Il giovane musico è ricordato per le dolci melodie, che suonava con la sua cetra, in grado di ammaliare animali e oggetti inanimati, ma anche per la sua passione rivolta alla sua amata, la ninfa Euridice che, strappata alla vita a causa del morso di un serpente, perse la possibilità di ricongiungersi ad Orfeo per una mancanza di quest’ultimo. Egli, infatti, non rispettò le condizioni dettate da Ade, dio degli inferi, per poterla riavere al suo fianco.
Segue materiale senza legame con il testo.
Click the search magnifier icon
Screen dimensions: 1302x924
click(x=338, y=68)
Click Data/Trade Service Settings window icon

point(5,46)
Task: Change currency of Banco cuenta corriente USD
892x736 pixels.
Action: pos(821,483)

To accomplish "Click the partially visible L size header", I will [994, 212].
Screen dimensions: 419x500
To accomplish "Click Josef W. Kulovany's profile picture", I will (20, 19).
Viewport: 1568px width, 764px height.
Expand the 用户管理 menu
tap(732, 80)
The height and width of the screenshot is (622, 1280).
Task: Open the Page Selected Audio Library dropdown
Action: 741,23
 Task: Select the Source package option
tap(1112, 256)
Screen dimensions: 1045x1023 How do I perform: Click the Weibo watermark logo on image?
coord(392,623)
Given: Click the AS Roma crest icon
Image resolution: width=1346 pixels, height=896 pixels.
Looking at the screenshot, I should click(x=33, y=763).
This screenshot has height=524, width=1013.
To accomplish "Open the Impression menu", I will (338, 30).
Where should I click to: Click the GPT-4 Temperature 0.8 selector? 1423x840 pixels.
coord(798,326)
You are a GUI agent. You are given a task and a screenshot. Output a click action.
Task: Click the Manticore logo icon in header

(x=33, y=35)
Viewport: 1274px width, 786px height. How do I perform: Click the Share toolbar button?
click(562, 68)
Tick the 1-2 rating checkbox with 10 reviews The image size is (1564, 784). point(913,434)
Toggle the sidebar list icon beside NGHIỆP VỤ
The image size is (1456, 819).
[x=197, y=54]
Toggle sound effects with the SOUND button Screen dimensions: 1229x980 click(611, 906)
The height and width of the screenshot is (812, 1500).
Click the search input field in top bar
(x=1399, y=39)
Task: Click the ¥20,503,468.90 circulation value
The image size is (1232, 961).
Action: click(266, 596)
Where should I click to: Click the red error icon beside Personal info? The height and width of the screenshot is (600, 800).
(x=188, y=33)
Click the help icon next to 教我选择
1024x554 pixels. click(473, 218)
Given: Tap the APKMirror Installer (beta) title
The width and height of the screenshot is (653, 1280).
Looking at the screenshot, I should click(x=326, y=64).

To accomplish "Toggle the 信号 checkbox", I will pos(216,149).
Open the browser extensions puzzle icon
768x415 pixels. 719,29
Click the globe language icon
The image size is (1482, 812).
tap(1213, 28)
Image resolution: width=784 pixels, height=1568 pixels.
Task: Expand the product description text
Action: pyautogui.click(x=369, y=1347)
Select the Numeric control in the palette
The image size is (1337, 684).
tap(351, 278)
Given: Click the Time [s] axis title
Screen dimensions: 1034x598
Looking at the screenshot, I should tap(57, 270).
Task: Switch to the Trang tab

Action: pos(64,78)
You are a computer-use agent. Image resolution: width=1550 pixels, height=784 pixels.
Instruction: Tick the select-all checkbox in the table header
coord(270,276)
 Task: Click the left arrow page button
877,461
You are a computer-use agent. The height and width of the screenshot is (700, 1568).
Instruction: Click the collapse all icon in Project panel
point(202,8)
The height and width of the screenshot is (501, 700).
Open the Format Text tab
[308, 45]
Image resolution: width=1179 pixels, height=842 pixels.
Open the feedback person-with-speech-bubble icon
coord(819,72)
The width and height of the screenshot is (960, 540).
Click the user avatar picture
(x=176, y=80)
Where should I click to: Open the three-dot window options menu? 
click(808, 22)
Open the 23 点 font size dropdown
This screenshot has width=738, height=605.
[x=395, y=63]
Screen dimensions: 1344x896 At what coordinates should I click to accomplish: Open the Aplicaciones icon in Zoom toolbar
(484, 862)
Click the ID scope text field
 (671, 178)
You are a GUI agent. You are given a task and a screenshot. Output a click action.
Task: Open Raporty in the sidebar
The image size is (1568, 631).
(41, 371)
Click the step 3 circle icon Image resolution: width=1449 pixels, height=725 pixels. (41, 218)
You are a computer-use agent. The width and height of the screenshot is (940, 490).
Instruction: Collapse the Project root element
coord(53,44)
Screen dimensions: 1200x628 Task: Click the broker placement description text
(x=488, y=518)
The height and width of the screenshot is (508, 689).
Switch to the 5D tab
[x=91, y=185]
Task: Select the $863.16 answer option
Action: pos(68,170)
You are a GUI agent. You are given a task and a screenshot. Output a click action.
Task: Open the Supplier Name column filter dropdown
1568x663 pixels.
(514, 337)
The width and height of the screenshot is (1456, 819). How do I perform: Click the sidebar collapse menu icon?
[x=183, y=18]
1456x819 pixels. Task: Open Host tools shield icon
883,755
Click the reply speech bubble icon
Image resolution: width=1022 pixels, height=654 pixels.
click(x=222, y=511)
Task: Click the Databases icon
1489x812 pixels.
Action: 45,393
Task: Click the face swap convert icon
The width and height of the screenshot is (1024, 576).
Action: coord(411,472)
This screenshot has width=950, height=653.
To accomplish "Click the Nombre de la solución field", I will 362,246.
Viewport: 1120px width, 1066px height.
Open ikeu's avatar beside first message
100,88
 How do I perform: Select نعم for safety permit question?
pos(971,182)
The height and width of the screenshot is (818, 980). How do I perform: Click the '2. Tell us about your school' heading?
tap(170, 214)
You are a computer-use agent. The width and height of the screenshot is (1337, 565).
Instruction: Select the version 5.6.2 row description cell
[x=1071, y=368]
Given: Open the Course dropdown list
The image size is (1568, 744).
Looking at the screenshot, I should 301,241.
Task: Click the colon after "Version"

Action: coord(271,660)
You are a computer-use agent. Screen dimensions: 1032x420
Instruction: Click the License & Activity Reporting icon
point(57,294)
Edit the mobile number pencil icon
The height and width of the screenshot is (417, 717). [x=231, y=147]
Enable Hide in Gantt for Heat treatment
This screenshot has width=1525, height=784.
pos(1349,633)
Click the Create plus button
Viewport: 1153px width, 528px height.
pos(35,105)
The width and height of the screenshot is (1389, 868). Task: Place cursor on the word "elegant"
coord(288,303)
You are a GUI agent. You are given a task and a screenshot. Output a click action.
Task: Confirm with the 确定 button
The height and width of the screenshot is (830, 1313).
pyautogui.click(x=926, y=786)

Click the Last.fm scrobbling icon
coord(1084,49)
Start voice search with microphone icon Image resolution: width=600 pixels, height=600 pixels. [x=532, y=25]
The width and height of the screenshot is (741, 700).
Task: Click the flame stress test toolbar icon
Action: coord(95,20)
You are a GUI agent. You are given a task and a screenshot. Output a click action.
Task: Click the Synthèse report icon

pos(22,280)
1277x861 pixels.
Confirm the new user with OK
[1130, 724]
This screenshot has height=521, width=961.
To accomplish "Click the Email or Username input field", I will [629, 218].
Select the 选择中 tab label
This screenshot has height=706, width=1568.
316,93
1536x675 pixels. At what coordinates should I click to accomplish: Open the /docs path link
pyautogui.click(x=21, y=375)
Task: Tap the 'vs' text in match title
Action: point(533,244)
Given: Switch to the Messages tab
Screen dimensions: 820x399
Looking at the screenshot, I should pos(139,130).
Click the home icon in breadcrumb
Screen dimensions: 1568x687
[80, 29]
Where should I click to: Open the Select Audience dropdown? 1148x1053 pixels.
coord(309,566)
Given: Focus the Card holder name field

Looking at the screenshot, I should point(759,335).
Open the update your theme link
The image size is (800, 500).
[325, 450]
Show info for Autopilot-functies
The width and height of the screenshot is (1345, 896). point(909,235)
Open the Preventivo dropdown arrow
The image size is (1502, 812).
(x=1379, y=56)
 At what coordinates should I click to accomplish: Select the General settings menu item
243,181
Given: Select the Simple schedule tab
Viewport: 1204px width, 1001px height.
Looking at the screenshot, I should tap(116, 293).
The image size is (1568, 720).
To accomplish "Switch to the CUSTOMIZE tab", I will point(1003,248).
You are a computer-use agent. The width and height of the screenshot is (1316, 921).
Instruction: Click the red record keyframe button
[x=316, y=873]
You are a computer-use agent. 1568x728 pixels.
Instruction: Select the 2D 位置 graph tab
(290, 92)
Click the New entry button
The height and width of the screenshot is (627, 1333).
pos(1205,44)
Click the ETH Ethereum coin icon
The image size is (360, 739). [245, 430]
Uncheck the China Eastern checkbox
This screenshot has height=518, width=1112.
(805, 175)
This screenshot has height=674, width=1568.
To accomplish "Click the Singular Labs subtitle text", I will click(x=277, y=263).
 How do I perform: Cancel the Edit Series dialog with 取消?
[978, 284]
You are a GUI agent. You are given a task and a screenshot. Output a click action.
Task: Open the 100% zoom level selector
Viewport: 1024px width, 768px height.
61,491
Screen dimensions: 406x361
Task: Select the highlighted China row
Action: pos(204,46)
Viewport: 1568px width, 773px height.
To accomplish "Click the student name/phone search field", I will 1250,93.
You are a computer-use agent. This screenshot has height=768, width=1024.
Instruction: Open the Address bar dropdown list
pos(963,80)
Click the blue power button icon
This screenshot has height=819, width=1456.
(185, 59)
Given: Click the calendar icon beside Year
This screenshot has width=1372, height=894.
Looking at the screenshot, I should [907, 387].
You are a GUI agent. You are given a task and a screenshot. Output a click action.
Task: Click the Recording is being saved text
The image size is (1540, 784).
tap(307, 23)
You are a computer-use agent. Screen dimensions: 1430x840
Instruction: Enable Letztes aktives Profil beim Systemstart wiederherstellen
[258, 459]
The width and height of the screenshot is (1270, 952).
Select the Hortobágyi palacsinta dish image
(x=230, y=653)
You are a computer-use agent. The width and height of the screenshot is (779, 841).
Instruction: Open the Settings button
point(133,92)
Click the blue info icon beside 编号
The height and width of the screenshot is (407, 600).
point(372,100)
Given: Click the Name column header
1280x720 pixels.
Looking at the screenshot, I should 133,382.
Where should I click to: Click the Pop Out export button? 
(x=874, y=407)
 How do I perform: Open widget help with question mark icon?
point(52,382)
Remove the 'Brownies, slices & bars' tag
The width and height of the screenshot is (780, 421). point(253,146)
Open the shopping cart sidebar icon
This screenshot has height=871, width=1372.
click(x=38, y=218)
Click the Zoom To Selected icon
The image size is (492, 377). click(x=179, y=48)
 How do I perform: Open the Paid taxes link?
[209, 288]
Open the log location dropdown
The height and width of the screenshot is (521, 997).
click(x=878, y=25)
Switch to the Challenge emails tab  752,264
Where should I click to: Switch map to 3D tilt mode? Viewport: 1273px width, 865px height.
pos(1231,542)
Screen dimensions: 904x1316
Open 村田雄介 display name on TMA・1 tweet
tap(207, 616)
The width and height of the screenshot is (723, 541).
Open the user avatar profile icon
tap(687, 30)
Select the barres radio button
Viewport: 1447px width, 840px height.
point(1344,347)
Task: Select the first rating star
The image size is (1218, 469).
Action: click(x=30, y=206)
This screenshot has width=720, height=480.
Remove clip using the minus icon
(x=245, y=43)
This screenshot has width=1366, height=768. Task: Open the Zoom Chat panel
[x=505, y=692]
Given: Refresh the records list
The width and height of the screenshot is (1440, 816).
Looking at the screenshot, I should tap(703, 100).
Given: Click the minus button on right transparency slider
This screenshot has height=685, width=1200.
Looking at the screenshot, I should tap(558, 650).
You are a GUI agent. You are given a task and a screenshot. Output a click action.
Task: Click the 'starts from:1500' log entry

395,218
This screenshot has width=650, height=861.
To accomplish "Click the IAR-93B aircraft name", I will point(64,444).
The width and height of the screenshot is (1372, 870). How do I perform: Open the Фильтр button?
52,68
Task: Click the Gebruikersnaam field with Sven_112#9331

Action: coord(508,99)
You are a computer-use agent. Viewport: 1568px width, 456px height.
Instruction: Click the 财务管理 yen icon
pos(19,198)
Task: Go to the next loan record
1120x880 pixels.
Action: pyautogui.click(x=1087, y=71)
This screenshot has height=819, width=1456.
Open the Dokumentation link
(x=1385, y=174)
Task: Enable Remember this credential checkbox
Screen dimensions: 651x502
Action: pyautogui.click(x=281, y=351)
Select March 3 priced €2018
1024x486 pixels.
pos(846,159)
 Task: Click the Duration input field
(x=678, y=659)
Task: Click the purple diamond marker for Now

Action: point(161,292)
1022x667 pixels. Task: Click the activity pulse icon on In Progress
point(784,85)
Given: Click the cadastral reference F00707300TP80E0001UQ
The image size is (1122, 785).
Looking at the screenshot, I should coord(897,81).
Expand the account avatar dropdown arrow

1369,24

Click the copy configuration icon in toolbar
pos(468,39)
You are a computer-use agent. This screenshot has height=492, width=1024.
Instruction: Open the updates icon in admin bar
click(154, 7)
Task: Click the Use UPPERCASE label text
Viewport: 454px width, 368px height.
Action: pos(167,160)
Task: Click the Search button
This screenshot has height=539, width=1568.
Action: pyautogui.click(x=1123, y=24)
Dopo essere sceso nel mondo sotterraneo per recuperare la sua compagna, Orfeo, ormai prossimo a raggiungere la luce della superficie, seguito da Euridice, si voltò per ammirarla, venendo meno al patto stipulato con Ade e condannando la ninfa a restare nell’oltretomba per l’eternità.
Il musico, colto da disperazione, iniziò ad odiare le donne della Tracia che lo uccisero, nel corso di un’orgia rivolta al dio Dioniso, e lo tagliarono a pezzi. Si narra che la sua cetra brilli ancora nel cielo, trasformata da Zeus, re dell’Olimpo, in costellazione.